[Dataset entries]
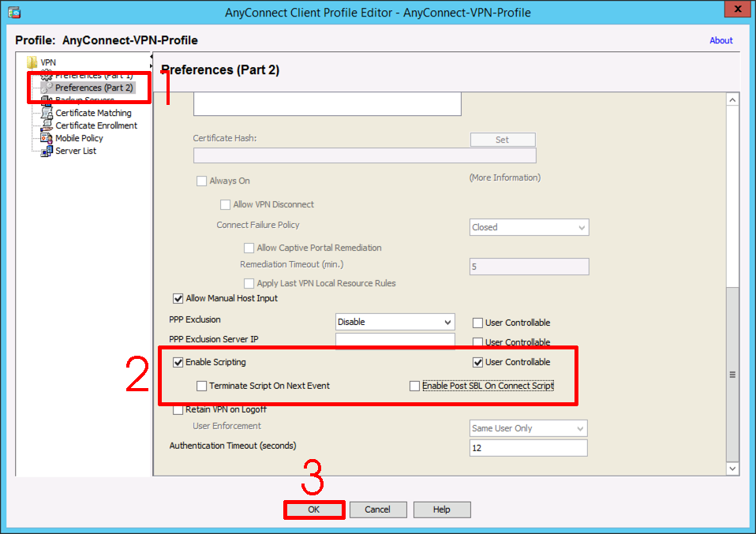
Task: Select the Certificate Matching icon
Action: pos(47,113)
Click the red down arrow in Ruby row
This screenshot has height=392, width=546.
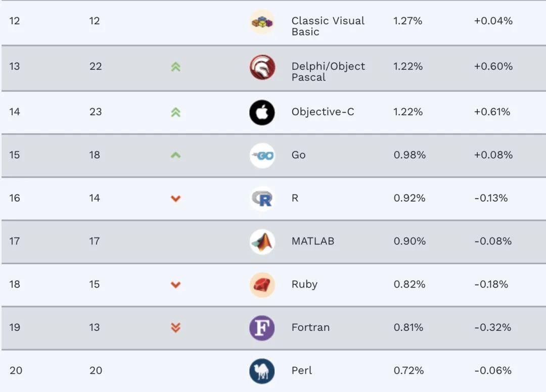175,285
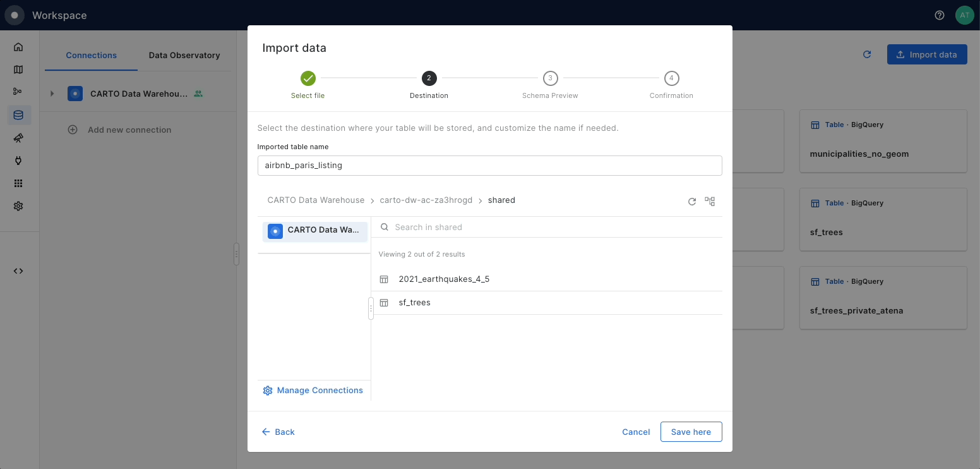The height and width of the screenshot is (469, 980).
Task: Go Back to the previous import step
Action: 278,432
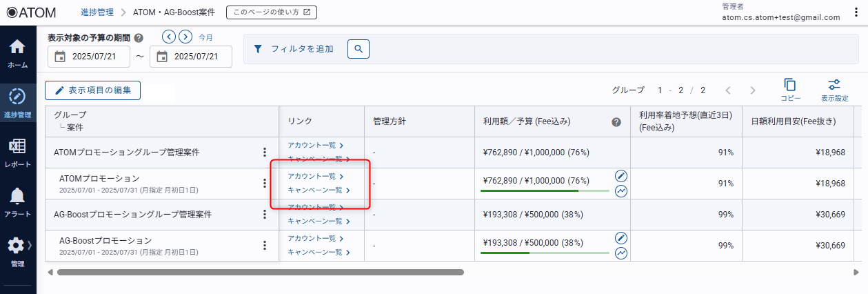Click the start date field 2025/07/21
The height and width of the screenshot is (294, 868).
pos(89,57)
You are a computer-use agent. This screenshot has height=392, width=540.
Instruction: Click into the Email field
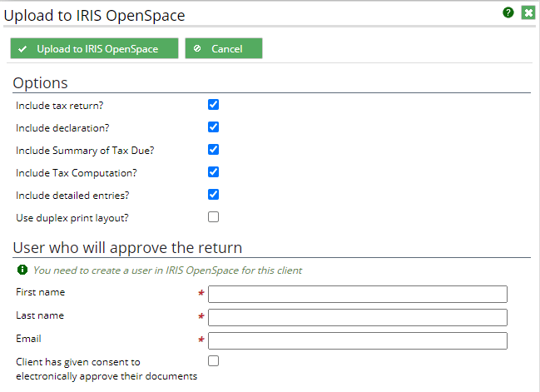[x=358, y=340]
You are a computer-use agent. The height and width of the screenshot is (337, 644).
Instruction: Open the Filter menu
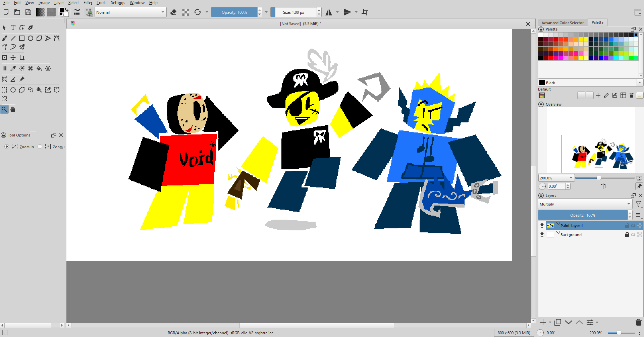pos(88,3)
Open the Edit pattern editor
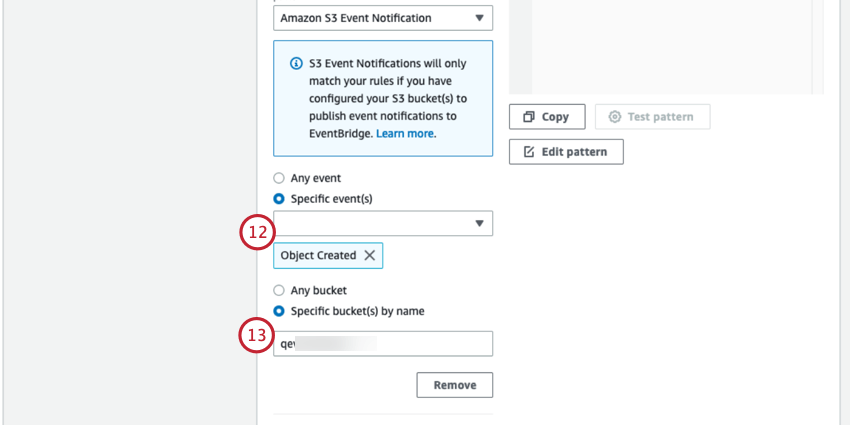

▶ [WHAT THE TASK ASKS]
In the records above, find the line that contains "Instruction: Open the Filter menu" and repeat exactly that line and all lines after it to the end. Do not include pictures.

▶ [EXERCISE ANSWER]
Instruction: Open the Filter menu
pos(88,3)
Open the Edit pattern editor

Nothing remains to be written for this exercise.